The Immortal Life of Henrietta Lacks

From time to time, I will review books that have to do with STEM.  Some of them will be very practical like Scientific English and some of them more general interest like today’s book The Immortal Life of Henrietta Lacks.

This book made many “best book” lists a few years ago.  I remember the first time I tried to check it out…it had already gone missing.  I figured that it was so popular and so interesting that someone didn’t want to give it back.  But never fear, we now have two hardback editions and a paper edition of the book so no excuses for not checking it out.

The book is about the origins and the controversies surrounding the infamous and ubiquitous HeLa cell.  Even though I’m not a biologist, I have sat in on enough student presentations to know of HeLa cells.  A professor will ask, “So, what strain of cells did you use?”  The student answers, “HeLa cells,” and everybody nods knowingly.

The book is more about the cell line and what makes it unique, namely it reproduces incredibly well and is pretty much impossible to kill; it’s about the woman from whom these cell come from, her situation that led to her cells being harvested, and her family’s subsequent discovery of HeLa cells and their struggle to seek justice for Henrietta Lacks.

The book is organized into three sections: Life, Death, and Immortality.  Each section has a number of chapters with the dates pertaining to that chapter.  Because I didn’t look at the table of contents before reading the book, I found the going back and forth between the different years a bit confusing.

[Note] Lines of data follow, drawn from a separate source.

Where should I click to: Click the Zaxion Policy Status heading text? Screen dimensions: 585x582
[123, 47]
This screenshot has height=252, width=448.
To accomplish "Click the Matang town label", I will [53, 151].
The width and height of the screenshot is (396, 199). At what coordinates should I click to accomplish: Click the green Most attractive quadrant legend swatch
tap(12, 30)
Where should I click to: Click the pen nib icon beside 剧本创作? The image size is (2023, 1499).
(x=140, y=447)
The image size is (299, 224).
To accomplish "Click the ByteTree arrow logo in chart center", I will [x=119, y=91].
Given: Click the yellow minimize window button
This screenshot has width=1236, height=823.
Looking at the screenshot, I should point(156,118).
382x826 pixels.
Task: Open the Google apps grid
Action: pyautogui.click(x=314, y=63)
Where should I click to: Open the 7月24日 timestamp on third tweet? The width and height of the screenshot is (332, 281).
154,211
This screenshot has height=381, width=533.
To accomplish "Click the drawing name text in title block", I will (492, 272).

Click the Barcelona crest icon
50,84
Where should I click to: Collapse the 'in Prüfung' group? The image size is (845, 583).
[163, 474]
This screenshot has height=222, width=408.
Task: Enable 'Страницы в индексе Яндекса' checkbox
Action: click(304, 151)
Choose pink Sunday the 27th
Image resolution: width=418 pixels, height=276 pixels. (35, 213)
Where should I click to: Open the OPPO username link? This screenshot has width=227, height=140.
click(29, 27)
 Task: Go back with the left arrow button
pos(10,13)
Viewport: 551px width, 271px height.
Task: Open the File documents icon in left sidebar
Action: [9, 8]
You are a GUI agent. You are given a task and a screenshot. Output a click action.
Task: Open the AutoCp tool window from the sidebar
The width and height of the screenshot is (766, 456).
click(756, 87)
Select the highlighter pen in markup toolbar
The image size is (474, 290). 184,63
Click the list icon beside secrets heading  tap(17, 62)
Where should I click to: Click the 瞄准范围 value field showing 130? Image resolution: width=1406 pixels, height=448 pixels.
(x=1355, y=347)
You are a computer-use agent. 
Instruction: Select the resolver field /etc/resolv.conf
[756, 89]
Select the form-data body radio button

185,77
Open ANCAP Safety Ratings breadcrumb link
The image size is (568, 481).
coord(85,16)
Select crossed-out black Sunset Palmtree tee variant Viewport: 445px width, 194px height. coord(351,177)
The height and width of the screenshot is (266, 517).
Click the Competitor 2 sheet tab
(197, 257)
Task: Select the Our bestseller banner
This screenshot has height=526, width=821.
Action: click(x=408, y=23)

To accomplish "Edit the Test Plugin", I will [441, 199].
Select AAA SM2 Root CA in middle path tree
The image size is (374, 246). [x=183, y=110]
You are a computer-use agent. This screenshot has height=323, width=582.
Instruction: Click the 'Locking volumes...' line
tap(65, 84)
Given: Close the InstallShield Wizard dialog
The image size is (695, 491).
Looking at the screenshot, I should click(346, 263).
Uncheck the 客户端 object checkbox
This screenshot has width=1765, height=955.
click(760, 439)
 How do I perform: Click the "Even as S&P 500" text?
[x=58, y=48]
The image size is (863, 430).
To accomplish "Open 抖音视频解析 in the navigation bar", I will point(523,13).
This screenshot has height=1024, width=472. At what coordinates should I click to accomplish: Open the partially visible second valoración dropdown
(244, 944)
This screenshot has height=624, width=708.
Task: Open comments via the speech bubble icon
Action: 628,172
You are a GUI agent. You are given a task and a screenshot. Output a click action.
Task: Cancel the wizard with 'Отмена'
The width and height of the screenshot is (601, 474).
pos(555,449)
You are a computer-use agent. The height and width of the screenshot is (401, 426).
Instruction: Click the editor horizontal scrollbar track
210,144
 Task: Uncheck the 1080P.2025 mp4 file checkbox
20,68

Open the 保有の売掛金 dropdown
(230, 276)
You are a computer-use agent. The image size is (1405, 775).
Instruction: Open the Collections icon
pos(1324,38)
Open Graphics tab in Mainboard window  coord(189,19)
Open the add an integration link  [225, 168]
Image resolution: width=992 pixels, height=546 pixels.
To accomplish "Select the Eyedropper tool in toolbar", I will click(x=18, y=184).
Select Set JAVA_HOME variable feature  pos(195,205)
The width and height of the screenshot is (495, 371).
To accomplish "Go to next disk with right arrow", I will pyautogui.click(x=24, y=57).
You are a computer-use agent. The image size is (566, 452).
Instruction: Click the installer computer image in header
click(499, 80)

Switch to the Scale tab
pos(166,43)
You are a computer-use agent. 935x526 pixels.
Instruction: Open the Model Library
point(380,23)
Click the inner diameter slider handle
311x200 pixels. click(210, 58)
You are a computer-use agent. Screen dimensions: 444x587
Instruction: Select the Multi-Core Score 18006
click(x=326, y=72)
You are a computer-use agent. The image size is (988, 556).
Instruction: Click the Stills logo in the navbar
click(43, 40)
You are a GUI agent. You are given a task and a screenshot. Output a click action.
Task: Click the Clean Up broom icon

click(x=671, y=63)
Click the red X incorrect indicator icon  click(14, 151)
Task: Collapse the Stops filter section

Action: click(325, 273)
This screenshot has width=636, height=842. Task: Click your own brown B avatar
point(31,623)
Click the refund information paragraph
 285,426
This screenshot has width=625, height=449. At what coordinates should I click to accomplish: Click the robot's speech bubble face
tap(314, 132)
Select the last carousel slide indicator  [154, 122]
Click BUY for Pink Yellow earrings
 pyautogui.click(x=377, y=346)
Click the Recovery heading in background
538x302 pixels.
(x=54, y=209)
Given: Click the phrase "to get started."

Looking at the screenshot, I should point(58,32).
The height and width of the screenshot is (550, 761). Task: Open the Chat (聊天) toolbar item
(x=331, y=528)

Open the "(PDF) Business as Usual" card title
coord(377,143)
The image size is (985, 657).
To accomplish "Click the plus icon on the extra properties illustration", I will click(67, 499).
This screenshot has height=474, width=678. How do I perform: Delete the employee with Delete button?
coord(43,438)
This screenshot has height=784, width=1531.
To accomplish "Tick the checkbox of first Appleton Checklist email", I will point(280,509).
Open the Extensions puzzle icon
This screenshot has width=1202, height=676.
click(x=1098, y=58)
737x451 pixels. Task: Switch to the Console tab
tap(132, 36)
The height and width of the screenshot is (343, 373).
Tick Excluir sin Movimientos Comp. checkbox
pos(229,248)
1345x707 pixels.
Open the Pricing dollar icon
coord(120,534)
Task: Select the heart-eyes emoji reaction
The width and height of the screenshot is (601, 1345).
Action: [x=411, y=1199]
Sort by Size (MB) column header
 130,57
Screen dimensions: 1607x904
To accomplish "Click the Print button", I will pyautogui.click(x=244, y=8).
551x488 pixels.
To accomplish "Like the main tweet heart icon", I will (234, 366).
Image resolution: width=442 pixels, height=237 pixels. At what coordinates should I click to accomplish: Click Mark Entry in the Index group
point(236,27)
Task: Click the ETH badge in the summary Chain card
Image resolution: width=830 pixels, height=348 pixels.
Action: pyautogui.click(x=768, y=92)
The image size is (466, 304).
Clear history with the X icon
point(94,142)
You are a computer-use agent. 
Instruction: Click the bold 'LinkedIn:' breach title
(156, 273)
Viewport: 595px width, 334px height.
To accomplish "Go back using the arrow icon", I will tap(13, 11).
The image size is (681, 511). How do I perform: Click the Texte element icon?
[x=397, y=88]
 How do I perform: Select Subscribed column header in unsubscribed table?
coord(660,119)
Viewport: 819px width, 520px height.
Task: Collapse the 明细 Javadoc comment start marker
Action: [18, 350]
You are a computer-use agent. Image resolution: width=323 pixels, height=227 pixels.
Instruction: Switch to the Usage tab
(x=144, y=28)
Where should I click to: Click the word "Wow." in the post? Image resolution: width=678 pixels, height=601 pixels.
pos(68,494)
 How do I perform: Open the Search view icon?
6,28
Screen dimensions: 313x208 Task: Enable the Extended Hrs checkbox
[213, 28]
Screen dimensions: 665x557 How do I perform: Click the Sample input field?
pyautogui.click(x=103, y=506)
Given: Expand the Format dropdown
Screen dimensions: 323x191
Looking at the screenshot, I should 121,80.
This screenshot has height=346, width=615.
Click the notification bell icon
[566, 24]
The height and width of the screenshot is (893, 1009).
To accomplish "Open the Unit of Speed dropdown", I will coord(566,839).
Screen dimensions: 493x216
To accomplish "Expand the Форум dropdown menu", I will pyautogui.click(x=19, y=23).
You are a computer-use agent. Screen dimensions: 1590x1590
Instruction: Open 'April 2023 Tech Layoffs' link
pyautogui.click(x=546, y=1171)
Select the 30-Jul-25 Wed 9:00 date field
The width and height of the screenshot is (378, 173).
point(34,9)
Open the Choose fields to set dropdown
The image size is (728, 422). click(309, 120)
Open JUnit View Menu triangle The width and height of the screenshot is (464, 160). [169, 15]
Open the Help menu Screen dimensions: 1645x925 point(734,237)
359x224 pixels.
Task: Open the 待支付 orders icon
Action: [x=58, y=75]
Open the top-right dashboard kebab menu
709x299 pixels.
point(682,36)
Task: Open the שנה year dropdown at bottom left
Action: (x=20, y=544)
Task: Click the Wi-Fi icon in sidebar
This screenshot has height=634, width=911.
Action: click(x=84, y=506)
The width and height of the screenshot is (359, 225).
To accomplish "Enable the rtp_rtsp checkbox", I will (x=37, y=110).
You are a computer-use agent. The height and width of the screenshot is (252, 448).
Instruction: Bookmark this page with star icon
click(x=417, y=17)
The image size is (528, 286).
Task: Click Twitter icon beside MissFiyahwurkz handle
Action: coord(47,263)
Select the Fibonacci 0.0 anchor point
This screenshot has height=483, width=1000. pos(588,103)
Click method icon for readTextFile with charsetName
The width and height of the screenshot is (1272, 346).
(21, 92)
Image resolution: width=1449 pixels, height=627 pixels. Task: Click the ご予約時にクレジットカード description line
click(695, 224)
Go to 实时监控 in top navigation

I wish there could have been more about Henrietta Lacks and her personality and upbringing, but it’s no surprise that little historical information exists about a poor black woman who lived in the 1950s.  I did find it heartening that the doctor who harvested the HeLa cells, although under unethical terms by today’s standards, acted with good intentions and unselfishly.

Overall, it’s a good book (and this coming from someone who doesn’t really like reading non-fiction) and a fast read.  It covers issues that would make a sociologist salivate (race, ethnicity, class, gender) but that would also interest a scientist or a philosopher.  I would recommend it to most anyone who is looking for a book to read.